STATED PROBLEM:
Copy the data below line for line, with no changes.

[Begin EXTRACTED RECORDS]

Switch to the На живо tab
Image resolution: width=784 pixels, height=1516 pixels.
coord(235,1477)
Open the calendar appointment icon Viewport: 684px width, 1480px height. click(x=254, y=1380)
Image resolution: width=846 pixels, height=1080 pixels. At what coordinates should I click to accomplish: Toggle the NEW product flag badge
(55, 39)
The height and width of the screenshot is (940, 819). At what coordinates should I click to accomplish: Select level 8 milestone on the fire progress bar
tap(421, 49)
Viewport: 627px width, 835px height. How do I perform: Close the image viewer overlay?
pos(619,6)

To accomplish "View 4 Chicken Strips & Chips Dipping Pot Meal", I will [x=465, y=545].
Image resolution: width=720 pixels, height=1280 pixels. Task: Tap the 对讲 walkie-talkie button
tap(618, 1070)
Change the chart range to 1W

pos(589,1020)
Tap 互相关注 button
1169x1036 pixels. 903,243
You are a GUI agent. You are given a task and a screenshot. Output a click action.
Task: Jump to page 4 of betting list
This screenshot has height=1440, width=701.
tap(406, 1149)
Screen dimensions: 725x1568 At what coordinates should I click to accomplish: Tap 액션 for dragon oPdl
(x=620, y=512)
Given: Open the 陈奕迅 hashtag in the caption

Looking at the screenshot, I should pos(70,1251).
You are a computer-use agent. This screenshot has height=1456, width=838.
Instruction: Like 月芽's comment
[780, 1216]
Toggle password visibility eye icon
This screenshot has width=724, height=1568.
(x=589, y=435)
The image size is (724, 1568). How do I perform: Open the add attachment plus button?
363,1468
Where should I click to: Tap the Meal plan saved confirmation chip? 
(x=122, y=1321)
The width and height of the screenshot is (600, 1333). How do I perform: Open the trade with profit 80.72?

[End EXTRACTED RECORDS]

SOLUTION TO THIS PROBLEM:
Switch to the На живо tab
Image resolution: width=784 pixels, height=1516 pixels.
coord(235,1477)
Open the calendar appointment icon Viewport: 684px width, 1480px height. click(x=254, y=1380)
Image resolution: width=846 pixels, height=1080 pixels. At what coordinates should I click to accomplish: Toggle the NEW product flag badge
(55, 39)
The height and width of the screenshot is (940, 819). At what coordinates should I click to accomplish: Select level 8 milestone on the fire progress bar
tap(421, 49)
Viewport: 627px width, 835px height. How do I perform: Close the image viewer overlay?
pos(619,6)

To accomplish "View 4 Chicken Strips & Chips Dipping Pot Meal", I will [x=465, y=545].
Image resolution: width=720 pixels, height=1280 pixels. Task: Tap the 对讲 walkie-talkie button
tap(618, 1070)
Change the chart range to 1W

pos(589,1020)
Tap 互相关注 button
1169x1036 pixels. 903,243
You are a GUI agent. You are given a task and a screenshot. Output a click action.
Task: Jump to page 4 of betting list
This screenshot has height=1440, width=701.
tap(406, 1149)
Screen dimensions: 725x1568 At what coordinates should I click to accomplish: Tap 액션 for dragon oPdl
(x=620, y=512)
Given: Open the 陈奕迅 hashtag in the caption

Looking at the screenshot, I should pos(70,1251).
You are a computer-use agent. This screenshot has height=1456, width=838.
Instruction: Like 月芽's comment
[780, 1216]
Toggle password visibility eye icon
This screenshot has width=724, height=1568.
(x=589, y=435)
The image size is (724, 1568). How do I perform: Open the add attachment plus button?
363,1468
Where should I click to: Tap the Meal plan saved confirmation chip? 
(x=122, y=1321)
The width and height of the screenshot is (600, 1333). How do I perform: Open the trade with profit 80.72?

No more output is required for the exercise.